The Chicago History Museum and historian Liz Garibay, who regularly leads pub crawls that incorporate local history, will host a walking tour of bars around Wrigley Field next month that celebrates the 100th anniversary of Wrigley Field and the history of the surrounding taverns.
The tour on April 13 will cover four pubs in the area. Garibay will be dishing on both the history of the bars and the history of the Cubs and Wrigley Field, she said.
"We're going to go to more off-the-beaten-path places," Garibay said. "You probably would have heard of one or two, but the great thing is, you don't know the history."
She hasn't chosen which bars will be on the tour yet, but there's a myriad to choose from, she said.
Murphy's Bleachers, 3655 N. Sheffield Ave., for example, used to be called Ernie's Bleachers and was more of a drive-up hot dog stand than a bar. It was also known for selling beer by the bucket.
"No lids or anything," Garibay said. "It sloshed around."
Farther north, the early 1900s corner building for GMan Tavern, 3740 N. Clark St., used to be prime space for activities beyond pool and booze.
It used to have three entrances and housed a saloon, a tailor shop and a barber shop, Garibay said. Then it turned into a tavern, and later on, a mapmaker's office.
After that, the Remains Theatre Ensemble took over. Many of its performers went on to bigger stages, including Gary Cole, who's worked on "The Good Wife," "Office Space" and "Veep"; Ted Levine, who played Buffalo Bill in "The Silence of the Lambs"; and William Petersen, best known for his role on "CSI."
Gingerman Tavern, now GMan, didn't take over until the '70s.
"A lot of the bars are in old buildings, from the early 1900s," Garibay said. "It's definitely a historic neighborhood."
The crawl will also highlight Cubs and Wrigley Field history, too, she said. Most Cubs fans she's met have been shocked to hear that the team used to be called the Chicago White Stockings, she said.

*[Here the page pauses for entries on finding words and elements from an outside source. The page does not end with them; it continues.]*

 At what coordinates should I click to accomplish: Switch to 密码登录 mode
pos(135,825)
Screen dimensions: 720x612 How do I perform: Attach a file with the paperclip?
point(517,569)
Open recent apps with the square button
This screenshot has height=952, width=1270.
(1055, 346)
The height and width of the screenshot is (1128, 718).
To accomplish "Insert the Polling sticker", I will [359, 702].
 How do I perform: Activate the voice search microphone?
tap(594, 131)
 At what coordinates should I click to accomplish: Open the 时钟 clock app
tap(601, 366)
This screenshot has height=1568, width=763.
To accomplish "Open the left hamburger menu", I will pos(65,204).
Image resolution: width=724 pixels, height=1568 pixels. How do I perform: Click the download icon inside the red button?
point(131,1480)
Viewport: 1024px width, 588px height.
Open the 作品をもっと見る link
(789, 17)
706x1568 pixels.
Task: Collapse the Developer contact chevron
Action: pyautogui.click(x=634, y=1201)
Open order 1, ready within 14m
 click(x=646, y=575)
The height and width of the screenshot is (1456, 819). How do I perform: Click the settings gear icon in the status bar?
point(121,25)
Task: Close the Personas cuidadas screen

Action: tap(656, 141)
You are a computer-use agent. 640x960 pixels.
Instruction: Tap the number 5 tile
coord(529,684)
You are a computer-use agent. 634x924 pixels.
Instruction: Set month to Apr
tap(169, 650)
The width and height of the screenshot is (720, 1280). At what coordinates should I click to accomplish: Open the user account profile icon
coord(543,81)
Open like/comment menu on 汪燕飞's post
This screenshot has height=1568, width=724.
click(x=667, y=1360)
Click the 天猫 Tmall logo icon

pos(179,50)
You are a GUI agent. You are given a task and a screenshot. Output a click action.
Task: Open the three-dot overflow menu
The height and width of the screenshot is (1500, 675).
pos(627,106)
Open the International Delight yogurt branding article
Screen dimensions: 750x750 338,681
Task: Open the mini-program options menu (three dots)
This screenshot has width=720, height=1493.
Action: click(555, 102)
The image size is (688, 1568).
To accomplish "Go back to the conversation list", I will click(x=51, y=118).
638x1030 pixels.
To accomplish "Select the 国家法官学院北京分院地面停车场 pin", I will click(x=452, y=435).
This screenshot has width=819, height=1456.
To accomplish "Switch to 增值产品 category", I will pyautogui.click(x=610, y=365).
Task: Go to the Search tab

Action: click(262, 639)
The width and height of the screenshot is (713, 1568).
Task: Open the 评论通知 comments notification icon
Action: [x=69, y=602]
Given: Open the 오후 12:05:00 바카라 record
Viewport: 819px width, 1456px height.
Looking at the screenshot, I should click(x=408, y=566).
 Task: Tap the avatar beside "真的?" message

And they're often surprised that Wrigley Field used to be called Weeghman Park and was home to the Chicago Whales, a team in a rogue baseball league called the Federal League, she said.
"They’re like, 'What are you talking about?'" she said with a laugh.
The tour costs $40, or $30 for history museum members, and lasts from 1:20-4:30 p.m. About 30 tickets are available, though another tour might be added if there's enough interest. Tickets can be bought online.
Special guests such as Stuart Shea, author of a new Wrigley Field history book, might show up as well.
Garibay, herself a Cubs fan, wants to keep it a secret for now which bars will actually be on the tour, she said. For her, choosing just four is "a challenge," she said.
"Every one has its own history," she said.